Dataset entries:
- Opening Delimiter -

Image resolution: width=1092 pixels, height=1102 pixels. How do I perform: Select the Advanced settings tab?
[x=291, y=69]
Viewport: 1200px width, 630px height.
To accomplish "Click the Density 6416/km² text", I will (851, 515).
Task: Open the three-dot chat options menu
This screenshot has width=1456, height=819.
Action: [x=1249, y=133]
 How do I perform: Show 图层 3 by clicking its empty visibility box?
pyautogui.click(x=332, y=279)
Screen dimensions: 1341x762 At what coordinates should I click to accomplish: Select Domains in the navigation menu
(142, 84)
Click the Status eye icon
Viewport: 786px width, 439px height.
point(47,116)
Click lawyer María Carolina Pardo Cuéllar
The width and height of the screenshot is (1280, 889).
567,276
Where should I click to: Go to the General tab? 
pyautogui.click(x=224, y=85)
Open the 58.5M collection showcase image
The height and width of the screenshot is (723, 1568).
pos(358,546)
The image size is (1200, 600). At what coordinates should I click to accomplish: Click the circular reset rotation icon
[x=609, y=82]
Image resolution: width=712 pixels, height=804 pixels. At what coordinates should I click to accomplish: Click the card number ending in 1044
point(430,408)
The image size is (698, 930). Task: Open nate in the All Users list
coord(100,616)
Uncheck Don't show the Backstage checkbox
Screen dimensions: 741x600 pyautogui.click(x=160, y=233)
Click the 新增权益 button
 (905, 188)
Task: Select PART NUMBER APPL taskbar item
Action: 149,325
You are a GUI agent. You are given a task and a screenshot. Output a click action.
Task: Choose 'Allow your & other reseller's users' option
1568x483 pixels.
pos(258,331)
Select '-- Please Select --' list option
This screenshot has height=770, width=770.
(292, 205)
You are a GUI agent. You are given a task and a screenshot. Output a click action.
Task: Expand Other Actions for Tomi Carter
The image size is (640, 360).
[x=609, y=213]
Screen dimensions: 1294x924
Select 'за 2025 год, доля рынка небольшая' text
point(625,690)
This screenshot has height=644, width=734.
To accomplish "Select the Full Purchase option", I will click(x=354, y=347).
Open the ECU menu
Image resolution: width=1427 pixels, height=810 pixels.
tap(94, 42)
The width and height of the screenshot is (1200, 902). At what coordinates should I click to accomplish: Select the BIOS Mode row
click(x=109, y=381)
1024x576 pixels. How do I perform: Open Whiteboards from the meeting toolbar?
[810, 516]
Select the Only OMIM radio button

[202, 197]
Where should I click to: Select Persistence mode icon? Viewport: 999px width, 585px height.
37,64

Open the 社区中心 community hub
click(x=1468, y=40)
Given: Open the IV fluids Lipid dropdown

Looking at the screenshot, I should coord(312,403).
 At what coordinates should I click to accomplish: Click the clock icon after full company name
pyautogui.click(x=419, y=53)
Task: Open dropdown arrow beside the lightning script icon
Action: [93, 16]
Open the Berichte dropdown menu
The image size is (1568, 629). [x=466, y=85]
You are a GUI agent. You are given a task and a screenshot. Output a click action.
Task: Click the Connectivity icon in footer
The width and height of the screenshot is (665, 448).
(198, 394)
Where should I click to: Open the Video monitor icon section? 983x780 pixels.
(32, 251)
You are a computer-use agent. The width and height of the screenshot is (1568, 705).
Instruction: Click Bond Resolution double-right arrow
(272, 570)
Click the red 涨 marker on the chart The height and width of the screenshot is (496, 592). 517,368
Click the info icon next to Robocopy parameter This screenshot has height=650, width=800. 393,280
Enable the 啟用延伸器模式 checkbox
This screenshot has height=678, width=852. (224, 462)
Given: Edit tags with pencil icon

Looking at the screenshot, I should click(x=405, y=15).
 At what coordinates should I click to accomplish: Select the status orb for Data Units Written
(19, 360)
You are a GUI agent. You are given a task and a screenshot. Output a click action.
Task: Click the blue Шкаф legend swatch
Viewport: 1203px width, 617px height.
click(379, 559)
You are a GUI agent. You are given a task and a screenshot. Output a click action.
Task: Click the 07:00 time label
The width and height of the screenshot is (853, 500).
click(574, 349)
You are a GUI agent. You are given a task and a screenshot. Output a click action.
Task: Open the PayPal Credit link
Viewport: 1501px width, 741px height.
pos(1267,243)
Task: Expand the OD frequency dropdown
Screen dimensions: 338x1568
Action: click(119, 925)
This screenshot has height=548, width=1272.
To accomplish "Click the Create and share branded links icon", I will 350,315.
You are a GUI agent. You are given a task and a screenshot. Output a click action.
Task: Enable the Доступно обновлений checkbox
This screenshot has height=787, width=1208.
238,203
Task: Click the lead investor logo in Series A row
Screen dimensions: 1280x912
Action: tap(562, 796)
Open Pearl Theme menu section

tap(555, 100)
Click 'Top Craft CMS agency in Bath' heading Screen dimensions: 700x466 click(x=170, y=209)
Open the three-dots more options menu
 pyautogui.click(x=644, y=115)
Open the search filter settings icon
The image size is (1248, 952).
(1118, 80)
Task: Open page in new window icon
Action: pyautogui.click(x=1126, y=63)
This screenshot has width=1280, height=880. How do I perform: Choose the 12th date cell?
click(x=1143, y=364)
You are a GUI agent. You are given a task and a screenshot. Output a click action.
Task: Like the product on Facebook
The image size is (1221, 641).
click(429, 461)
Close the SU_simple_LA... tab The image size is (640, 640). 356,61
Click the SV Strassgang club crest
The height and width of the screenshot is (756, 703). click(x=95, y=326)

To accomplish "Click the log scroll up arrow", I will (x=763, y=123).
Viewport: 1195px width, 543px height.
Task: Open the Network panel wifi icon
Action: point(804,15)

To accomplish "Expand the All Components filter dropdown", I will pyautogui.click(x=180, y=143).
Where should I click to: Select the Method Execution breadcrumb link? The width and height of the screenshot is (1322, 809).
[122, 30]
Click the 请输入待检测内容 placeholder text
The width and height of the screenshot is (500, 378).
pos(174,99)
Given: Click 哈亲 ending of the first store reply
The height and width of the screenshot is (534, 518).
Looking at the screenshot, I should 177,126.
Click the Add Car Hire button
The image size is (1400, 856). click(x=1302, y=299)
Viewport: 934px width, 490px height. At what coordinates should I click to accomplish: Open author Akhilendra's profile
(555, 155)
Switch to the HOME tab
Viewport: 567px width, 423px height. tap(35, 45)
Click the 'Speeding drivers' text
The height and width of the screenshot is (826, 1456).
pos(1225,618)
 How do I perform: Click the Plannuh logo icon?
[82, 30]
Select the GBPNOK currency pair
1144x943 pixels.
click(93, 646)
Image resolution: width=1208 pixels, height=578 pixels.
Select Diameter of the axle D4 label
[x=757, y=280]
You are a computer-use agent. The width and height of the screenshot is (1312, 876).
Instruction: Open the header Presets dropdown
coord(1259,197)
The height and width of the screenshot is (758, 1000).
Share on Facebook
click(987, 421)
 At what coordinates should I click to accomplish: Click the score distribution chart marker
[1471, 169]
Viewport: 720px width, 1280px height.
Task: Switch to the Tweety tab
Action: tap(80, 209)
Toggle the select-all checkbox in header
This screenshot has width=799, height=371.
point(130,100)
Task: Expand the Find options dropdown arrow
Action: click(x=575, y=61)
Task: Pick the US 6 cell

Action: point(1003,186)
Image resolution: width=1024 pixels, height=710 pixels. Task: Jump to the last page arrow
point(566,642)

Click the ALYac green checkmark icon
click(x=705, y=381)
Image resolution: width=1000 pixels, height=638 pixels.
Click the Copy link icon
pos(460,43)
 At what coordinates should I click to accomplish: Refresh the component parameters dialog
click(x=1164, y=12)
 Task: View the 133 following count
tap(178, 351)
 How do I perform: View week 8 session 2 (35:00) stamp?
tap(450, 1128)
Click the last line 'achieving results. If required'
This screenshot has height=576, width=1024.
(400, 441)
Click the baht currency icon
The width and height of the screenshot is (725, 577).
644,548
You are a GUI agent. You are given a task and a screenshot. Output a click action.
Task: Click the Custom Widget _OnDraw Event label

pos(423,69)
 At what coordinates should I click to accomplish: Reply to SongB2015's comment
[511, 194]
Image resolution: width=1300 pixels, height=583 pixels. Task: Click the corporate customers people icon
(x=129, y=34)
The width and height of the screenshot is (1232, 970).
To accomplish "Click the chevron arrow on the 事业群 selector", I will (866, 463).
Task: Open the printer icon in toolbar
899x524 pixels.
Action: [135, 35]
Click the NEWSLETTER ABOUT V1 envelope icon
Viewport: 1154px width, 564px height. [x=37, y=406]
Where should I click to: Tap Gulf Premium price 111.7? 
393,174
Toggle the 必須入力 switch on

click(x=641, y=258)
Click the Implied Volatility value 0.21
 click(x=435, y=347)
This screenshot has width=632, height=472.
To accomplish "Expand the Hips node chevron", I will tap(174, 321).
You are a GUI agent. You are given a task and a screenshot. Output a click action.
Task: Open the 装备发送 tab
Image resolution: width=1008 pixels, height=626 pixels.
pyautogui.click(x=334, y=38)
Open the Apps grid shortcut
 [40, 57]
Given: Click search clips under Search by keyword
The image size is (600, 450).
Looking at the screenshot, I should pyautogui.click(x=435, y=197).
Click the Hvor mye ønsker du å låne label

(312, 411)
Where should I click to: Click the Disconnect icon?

- Closing Delimiter -

> _YOUR TASK_:
Using the records above, gather all lines where the string "filter" is present.

> _RESULT_:
Open the search filter settings icon
To accomplish "Expand the All Components filter dropdown", I will pyautogui.click(x=180, y=143).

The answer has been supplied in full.